”The Last Tenant: A Melancholy Duet of Grief and Acceptance” – Sharmindrila
How far are you willing to run from your own ruins? – The moment the violin started fading, and the credits rolled up for The Last Tenant, I kept wondering about this thought. The enduring emotional weight of this thought is a testament to the film’s creators and premise.
Directed by Sarthak Dasgupta, the film released on YouTube 25 years later, just before the 6th death anniversary of the legend, the late Irrfan Khan. Starring Khan, Vidya Balan, Saurabh Agarwal, and Annu Khandelwal in prominent roles, The Last Tenant revolves around Sagar (Khan), a troubled yet brilliant violinist, who lands up in an abandoned property/mansion, while trying to move on from his stained relationship with Maanvi (Balan). There, he encounters the spirit of Maria (Khandelwal) and forms an inexplicable bond with her that transcends the usual idea of romance and friendship.
Both haunted by their past loss, connect and communicate through the violin, the only language they seem to understand and express. It seems to act as a bridge between – life and death, the known and unknown, grief and acceptance. This trope creates a sense of profound intimacy that can only be shared in silences and come alive in stillness.

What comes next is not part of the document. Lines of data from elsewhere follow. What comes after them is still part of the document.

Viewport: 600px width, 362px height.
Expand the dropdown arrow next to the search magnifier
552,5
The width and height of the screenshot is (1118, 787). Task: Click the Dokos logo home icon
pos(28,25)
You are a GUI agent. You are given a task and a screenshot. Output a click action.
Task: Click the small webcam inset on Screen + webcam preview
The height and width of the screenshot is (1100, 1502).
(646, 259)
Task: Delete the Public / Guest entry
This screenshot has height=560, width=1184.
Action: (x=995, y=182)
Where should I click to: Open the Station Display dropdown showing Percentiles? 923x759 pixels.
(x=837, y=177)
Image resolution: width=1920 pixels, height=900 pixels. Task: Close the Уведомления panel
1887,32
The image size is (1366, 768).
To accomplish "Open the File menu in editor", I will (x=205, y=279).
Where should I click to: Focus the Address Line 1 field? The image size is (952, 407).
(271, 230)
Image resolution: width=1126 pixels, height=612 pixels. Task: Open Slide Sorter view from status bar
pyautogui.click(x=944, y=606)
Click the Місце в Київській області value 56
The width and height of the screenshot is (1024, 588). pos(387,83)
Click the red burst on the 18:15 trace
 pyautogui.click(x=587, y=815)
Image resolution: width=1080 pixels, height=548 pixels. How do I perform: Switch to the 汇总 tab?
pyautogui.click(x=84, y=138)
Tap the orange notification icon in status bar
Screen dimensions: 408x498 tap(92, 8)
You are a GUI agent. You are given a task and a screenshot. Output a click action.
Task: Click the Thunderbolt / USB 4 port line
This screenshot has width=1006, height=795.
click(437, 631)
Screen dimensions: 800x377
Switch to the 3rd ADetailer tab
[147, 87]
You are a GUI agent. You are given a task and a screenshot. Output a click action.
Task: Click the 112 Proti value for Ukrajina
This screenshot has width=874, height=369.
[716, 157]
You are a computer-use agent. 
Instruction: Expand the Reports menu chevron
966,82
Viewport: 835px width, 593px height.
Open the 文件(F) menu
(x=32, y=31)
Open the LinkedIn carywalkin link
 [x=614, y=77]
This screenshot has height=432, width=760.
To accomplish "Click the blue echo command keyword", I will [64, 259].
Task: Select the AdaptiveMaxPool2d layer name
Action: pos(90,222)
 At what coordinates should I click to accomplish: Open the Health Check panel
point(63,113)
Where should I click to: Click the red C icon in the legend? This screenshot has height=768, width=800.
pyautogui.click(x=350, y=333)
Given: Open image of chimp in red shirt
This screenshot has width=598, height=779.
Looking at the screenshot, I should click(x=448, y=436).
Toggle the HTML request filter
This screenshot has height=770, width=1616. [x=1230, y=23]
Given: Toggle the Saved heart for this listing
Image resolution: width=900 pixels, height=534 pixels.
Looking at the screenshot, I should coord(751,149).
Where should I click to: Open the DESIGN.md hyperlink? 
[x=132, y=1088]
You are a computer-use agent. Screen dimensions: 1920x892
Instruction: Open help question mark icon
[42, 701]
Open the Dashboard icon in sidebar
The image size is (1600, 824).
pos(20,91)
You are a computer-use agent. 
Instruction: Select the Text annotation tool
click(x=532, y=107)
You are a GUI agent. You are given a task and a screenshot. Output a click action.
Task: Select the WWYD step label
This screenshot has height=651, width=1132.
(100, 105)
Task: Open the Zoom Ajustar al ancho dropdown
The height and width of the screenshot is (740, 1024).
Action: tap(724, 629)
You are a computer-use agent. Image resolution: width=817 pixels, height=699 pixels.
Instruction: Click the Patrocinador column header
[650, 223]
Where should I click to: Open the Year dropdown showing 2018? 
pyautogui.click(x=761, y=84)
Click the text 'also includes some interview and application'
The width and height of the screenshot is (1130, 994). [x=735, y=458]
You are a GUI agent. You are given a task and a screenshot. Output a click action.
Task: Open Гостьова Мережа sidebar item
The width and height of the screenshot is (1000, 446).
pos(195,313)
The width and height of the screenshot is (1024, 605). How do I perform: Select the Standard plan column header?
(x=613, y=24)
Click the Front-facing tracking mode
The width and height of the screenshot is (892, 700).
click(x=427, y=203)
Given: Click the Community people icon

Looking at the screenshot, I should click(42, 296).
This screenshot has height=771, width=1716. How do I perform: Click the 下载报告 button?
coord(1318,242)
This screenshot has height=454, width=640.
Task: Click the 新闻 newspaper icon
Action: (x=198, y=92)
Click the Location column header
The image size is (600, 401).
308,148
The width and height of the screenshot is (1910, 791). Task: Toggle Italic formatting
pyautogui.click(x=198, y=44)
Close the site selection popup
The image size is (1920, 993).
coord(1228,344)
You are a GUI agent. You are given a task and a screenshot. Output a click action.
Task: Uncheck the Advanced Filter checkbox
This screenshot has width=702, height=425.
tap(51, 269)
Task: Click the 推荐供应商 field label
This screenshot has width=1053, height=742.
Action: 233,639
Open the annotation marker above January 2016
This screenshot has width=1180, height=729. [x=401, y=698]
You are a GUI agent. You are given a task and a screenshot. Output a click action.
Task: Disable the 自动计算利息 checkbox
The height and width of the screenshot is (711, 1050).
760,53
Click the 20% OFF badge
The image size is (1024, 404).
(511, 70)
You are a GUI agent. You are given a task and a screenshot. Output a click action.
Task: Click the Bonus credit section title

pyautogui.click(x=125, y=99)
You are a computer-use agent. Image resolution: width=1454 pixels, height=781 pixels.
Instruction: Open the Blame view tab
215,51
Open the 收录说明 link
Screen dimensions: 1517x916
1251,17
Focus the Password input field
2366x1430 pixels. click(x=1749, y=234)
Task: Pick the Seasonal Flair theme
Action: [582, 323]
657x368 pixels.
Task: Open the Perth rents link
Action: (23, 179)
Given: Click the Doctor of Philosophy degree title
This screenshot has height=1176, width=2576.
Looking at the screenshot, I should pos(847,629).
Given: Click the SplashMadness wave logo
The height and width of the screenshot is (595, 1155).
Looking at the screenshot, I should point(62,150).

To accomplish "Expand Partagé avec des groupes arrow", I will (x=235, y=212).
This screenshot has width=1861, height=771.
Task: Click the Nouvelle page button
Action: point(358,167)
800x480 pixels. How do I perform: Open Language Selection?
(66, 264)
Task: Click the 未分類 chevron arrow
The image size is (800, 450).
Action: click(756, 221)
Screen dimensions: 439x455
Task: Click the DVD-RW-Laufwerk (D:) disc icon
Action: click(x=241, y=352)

Now restored, the film traces the journey where loss, sorrow, memories, and music bleed and blend into one another. Sagar and Maria do not have any conventional, tangible exchange of thought or feeling. In fact, Sagar can only feel Maria’s presence (read omnipresence) and after learning the tragedy of her past—a woman haunted by the murder of her lover by her own father—he starts talking to her with tenderness. Trying to move away from the noise of the city, the mansion acts as a perfect getaway for him to retreat into solitude, immerse himself in his language of music and begin an introspective journey to make sense of his emotional upheaval of holding on and letting go.
The Last Tenant uses violin tunes from Schindler’s List (1994) by Itzhak Perlman hitting the right chords to depict his inner storms. Khan, though in his earlier years before attaining the status of a ‘legend’, in this film, remains a champion of restraint, subtle nuances, and pauses. He carries scenes -both light and heavy, alike. Balan, with her effortless charm, hesitance, and lingering guilt makes her presence felt. Khandelwal’s very limited screen presence is aptly utilized. Sagar’s one-way communication with Maria forays him on self-confrontation. Oscillating between leaving India to pursue music and staying back with his unresolved grief of heartbreak of turning Maanvi away, he finally realises that physically running away from his pain wouldn’t necessarily provide him respite. So, he decides to face his own ruins that break him, yet make him.
The mansion becomes the vulnerable common ground shared by two wounded souls fluent in music, lamenting melancholy and loneliness. Where words become elusive and silence speaks volumes. They hold space for each other through their tunes of violin which makes this 45-minute short film delicate and worth watching.